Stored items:
********************
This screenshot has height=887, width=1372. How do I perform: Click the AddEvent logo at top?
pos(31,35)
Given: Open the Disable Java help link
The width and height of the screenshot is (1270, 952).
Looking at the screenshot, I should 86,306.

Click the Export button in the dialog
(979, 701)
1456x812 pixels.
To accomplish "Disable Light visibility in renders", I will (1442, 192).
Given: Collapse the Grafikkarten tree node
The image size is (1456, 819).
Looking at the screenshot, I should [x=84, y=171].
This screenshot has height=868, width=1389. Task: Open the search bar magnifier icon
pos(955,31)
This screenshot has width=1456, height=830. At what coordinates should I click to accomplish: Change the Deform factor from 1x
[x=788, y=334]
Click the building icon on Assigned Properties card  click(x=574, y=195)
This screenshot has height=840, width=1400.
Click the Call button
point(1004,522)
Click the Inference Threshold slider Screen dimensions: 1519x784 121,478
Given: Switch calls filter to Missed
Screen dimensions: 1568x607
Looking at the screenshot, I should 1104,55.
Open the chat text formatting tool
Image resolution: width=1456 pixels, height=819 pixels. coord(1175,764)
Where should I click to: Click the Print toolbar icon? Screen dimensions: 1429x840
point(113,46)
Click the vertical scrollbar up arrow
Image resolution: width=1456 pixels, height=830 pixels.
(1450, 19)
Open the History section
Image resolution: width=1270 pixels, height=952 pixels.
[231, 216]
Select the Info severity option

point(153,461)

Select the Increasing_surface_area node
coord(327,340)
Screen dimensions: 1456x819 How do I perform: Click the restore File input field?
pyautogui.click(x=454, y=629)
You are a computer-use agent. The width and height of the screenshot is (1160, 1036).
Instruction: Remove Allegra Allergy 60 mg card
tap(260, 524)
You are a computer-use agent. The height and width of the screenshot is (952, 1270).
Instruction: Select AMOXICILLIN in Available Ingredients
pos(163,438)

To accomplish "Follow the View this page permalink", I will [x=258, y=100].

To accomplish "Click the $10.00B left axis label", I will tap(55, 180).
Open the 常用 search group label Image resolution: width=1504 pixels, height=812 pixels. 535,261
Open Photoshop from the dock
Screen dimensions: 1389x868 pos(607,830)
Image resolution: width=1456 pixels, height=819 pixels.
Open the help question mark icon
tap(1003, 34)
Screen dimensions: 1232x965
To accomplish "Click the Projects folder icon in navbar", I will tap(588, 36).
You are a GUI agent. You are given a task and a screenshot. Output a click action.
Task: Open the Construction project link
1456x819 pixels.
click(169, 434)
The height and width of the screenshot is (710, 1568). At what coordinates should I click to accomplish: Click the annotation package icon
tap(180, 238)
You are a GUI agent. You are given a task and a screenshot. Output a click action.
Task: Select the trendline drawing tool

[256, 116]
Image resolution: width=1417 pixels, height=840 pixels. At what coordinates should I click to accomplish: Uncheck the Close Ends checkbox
********************
• WHAT THIS TASK INVOLVES:
In the lines above, locate the string "computer". Copy every line where it occurs.

• THE ANSWER:
You are a computer-use agent. The width and height of the screenshot is (1160, 1036).
You are a computer-use agent. The height and width of the screenshot is (952, 1270).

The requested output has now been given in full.